I was sitting on a curb in an empty parking lot smoking cigarettes and wondering what life was. I had no idea what else to do. It just seemed right. I felt like I was in a movie, like there should have been melancholy music floating in the background. It’s ironic, though. I felt like I had to suck in dirty, life-threatening smoke to understand life’s meaning. I had to lose a few minutes to make sense of it all.
My stress was because of a girl as it usually seems to be. I just met her, and she seemed incredible. It was all going so well, and I thought that maybe I finally caught a break. That’s a fulfilling feeling. The feeling that you’ve found someone. I felt that. And I was happy.
But I went for a walk that night. And I saw her with another guy. And that feeling was pulled out of me like the smoke out of my lungs. Slowly. Deflating.
So I sat on a curb in an empty parking lot, smoked cigarettes, and wondered what life was. The air was thin and cool. Delicate, almost. The sky was empty except for a few stars. A storybook night by many accounts. A night perfect for holding hands until it was too dark to see. A night perfect for talking about bullshit but enjoying the sound of sincere voices. A night perfect for doing nothing important but doing it with someone important.
The only light I had was from street lights overhead and the faint orange glow in front of my mouth. I sat there, gravel under my feet, staring at nothing in particular. Smoke disappeared from the end of my fingers into the air.

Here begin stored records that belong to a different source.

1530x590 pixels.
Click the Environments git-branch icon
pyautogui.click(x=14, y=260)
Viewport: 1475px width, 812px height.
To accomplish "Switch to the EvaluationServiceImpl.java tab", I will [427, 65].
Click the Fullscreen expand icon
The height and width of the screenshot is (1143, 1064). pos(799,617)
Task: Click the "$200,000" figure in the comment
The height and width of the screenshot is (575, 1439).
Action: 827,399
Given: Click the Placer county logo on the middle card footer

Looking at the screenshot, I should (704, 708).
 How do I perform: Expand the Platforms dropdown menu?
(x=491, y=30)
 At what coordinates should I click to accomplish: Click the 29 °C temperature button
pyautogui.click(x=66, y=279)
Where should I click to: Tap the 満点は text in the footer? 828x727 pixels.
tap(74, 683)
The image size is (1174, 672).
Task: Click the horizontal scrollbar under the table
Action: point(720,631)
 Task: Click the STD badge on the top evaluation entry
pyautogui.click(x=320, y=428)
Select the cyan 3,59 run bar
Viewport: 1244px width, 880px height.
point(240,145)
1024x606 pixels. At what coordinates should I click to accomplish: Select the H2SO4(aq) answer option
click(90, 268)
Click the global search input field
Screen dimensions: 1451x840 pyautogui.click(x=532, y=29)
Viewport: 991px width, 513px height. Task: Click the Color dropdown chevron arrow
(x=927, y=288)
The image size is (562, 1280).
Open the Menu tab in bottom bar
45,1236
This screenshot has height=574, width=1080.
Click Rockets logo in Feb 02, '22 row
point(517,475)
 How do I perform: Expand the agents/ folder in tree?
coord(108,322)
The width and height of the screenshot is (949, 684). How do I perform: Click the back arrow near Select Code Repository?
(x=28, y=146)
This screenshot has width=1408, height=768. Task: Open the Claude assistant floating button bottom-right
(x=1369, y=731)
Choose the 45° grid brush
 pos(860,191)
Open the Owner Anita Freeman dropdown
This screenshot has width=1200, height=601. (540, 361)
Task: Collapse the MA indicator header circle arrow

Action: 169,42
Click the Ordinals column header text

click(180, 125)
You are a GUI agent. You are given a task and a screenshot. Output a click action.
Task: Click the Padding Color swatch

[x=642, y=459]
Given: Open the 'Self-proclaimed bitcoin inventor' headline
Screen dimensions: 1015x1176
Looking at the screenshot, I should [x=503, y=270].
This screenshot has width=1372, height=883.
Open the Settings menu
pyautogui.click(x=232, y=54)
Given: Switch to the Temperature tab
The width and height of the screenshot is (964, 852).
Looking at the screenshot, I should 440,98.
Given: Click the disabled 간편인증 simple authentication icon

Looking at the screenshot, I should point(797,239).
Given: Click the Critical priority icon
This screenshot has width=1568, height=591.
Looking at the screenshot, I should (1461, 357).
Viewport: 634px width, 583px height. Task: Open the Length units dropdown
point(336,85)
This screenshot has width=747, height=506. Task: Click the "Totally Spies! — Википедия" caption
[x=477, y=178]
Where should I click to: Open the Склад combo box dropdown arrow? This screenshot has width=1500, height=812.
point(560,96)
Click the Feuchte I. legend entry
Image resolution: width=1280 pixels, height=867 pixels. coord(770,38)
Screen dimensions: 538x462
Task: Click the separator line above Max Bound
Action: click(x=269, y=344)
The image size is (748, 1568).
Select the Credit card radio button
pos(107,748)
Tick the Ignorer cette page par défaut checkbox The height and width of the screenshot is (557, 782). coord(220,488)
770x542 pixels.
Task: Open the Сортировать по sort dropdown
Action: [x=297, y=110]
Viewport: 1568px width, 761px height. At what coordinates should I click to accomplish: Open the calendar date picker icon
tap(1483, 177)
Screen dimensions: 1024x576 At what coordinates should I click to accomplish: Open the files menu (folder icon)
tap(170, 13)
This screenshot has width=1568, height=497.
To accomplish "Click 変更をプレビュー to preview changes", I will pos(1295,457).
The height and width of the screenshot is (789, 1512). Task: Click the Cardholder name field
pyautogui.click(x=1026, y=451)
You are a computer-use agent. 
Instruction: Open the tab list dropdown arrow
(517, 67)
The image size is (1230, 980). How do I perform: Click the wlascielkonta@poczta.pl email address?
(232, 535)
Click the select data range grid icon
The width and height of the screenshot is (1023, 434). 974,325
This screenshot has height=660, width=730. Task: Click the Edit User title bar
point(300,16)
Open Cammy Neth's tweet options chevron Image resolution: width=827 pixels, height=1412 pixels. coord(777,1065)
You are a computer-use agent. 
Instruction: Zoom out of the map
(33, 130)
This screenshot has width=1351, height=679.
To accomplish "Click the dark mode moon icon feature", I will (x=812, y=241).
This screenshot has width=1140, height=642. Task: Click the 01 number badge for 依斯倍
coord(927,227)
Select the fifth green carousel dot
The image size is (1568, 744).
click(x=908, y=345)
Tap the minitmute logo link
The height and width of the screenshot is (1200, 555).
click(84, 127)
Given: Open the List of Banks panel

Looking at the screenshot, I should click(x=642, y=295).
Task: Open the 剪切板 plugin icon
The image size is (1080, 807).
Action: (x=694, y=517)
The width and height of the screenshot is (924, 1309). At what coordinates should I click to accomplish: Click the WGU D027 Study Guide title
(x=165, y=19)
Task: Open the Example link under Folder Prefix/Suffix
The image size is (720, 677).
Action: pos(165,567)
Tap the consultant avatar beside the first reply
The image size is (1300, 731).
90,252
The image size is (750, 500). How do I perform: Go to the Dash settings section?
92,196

But as I sat, something caught my eye. A dull brown object moved in the distance. I couldn’t make it out through the grey night, but it was there. Moving towards me.
Methodically, it crept closer into view, closer the the curb where I sat and wondered what I was doing, why I was doing it, and if it even mattered. Deliberately, it walked towards me, into my sight, where it was clearer than any thought I could have had or any idea that I could have created. Gently, meandering on the pavement as if it were tip-toeing, approaching me.
I was all alone in that parking lot. There were no cars. There were no people.
But as this thing approached, that feeling left me, too.
Completely alone on this crisp night, sitting in an empty parking lot, smoking cigarettes and wondering what life was, I saw a single deer.
I watched silently as the doe, head down, progressed on the pavement. We were ignorant of each other for a while. But it didn’t take long for the creature’s senses to prevail.
I lowered my hand to the ground, and she saw me. Her head snapped up, and she became a statue. She was waiting for me to move again, but I didn’t. I sat perfectly still.
I looked at her round, black eyes. They never blinked. I saw the coarse, brown fur on her body and the soft white on her chest. She stared right back at me. And we were there for slow minutes, staring. It was like she came there for the same reason. To think about her life. Like this barren lot held all the answers somewhere beneath the concrete. It was like she knew what I was feeling. Like we understood each other.
We sat there staring at each others eyes knowing it wasn’t coincidence.
Finally, she lowered her head, smelled the ground, and walked on. Gradually, smoothly slipping out of my view.
She became indistinct again as she moved away. But just before I lost sight, she turned around and looked at me one more time. She looked in my eyes for a few seconds as if saying “You’ll be ok.” Then she looked away and disappeared.
I couldn’t process what it all meant. But it was a sign, I think. A reminder, maybe. A reminder that we are never alone. A reminder that we can be understood. A reminder that there is something out there.
A reminder that meaning can be found in the strangest places.
Even sitting on a curb in an empty parking lot, smoking cigarettes, wondering what life is.